The Hawaii scenery was, of course, beautiful, and the story was adequately entertaining, albeit conventional. But the film suffered from a number of the same problems more blatantly Christian films usually struggle with. The most blatant to me, and one that I haven’t seen a single Christian movie manage to sidestep, is its outdated attitudes to race. Not to say that mainstream Hollywood doesn’t have issues with this–it does–but Christian filmmakers usually seem to be a decade or two behind them, cheerfully employing tropes like the Magical Negro or setting up white man’s burden-style plots with an enthusiasm that would make savvier secular filmmakers (or at least their backers) cringe. Its the latter that’s in play here, when in the wake of Bethany’s quitting surfing, she goes to Thailand on a mission trip after the 2004 earthquake and tsunami. The Thai people are shown only to further Bethany’s journey; seeing them devastated convinces her that her own problems are small. There’s even a scene where she’s depicted as singlehandedly convincing a village of terrified Thai folks to go back into the ocean for the first time after the tsunami. Good thing she was there to save them! Otherwise they might never have made it back into the water, and then what?
The other problem with Soul Surfer–and one that pops up again and again in Christian films–is that it’s just not willing to go rough on its characters. Granted, this is based on a true story, and the real Bethany Hamilton claims that the movie already depicts her as more down-and-out than she actually was.

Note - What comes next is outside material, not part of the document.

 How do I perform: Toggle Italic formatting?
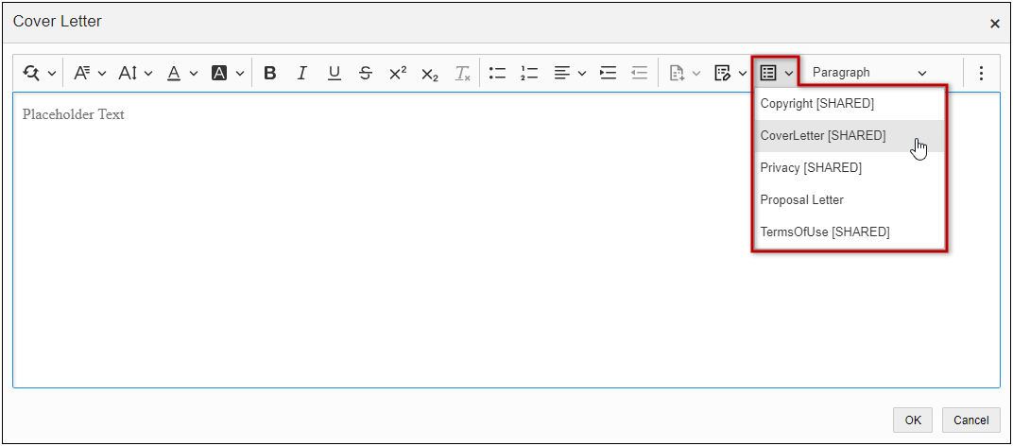coord(302,73)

In real life, she claims, she didn’t spend her time in the hospital worrying about whether she’d ever surf again or if boys would date a girl with one arm, she was visiting with church friends and playing practical jokes on the nurses. Unfortunately, church friends and practical jokes don’t make for a good movie. The film’s conflict was repeatedly underplayed–at one point I turned to my movie-watching companion and wondered if we were going to get any at all, since even the stuff that would sideline a normal person didn’t phase Movie Bethany for more than a minute or two. It was like the writers were scared to let any of their characters experience any real suffering–unfortunate, since it’s much easier to empathize with a character who suffers than one who reacts to misery with a Christ-like patience and understanding.
Daniel Radosh touched on this in his review of Fireproof: “Committed to promoting an unambiguous message that God solves all problems, Fireproof never portrays Christians doing anything untoward, or even experiencing any sorrow. . . In the perfect world of Fireproof, good Christians do not have bad marriages, any more than they drink, gamble or swear.” And in the perfect world of Soul Surfer, good Christians don’t have unhappy families or romantic problems. Everyone is beautiful, the skies are always blue and the water’s always fine. As Bethany claims as the film draws to a close, losing an arm didn’t just not change her life–it made it better. Had this not been based on a true story, the scriptwriters probably would have had Jesus come down from heaven to regrow Bethany’s arm personally. Who wants to watch that? In Christian films, the suspense is eliminated. A happy–nay, perfect–ending is guaranteed. The Garden of Eden restored, at last.